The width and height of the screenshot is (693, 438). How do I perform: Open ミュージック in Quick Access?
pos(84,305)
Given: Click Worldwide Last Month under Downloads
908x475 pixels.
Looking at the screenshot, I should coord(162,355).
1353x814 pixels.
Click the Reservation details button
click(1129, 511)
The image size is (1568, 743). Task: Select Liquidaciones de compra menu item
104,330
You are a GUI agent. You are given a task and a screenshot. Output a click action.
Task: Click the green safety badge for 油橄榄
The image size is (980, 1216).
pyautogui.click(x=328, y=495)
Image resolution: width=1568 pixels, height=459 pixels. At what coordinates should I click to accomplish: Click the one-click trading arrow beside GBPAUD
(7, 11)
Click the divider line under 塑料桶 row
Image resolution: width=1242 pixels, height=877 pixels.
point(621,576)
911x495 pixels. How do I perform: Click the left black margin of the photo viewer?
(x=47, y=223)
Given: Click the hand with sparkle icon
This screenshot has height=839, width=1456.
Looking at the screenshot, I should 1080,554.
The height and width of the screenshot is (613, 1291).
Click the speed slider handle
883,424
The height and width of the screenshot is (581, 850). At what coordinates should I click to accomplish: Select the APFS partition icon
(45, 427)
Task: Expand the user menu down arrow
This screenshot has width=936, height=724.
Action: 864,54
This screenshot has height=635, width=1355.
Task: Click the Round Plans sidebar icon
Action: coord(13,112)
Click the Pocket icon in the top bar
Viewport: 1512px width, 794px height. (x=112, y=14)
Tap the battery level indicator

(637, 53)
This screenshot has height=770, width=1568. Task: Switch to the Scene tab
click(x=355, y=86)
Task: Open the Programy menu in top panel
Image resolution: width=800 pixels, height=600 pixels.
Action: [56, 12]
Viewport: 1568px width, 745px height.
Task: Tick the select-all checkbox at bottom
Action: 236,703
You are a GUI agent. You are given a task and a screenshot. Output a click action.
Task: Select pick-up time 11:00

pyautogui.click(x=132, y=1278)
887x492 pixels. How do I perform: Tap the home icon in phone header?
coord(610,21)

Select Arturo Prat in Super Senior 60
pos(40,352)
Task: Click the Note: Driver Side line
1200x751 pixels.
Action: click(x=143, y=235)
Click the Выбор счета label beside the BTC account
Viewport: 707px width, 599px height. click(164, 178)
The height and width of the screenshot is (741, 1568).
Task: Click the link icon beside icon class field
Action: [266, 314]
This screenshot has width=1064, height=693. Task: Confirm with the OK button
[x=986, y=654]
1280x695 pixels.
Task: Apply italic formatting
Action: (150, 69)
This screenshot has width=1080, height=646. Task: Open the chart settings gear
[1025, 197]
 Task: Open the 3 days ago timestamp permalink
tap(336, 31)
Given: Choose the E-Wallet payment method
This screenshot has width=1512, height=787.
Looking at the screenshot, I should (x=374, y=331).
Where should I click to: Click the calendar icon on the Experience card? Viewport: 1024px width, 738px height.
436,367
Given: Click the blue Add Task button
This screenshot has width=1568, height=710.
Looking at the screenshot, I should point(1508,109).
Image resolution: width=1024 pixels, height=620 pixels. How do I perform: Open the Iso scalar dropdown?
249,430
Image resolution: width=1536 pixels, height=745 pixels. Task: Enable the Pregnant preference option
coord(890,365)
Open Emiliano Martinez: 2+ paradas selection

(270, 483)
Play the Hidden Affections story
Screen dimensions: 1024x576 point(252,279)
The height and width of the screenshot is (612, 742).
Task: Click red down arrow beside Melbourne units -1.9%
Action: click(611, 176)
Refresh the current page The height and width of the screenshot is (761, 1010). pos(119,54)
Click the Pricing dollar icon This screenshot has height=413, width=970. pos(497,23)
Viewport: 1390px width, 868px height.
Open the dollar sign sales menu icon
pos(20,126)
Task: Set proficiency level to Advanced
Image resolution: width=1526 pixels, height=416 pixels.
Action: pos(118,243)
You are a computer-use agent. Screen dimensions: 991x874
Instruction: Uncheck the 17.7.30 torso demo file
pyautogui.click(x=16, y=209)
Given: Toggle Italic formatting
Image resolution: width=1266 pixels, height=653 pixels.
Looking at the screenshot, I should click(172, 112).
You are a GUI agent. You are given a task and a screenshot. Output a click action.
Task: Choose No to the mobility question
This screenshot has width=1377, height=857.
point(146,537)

Work to be completed - Looking at the data above, write out exactly the lines that start at the one containing "This screenshot has width=1512, height=787." and end at the one containing "Given: Click the blue Add Task button"; include both and nothing beyond.

Solution to the exercise -
This screenshot has width=1512, height=787.
Looking at the screenshot, I should (x=374, y=331).
Where should I click to: Click the calendar icon on the Experience card? Viewport: 1024px width, 738px height.
436,367
Given: Click the blue Add Task button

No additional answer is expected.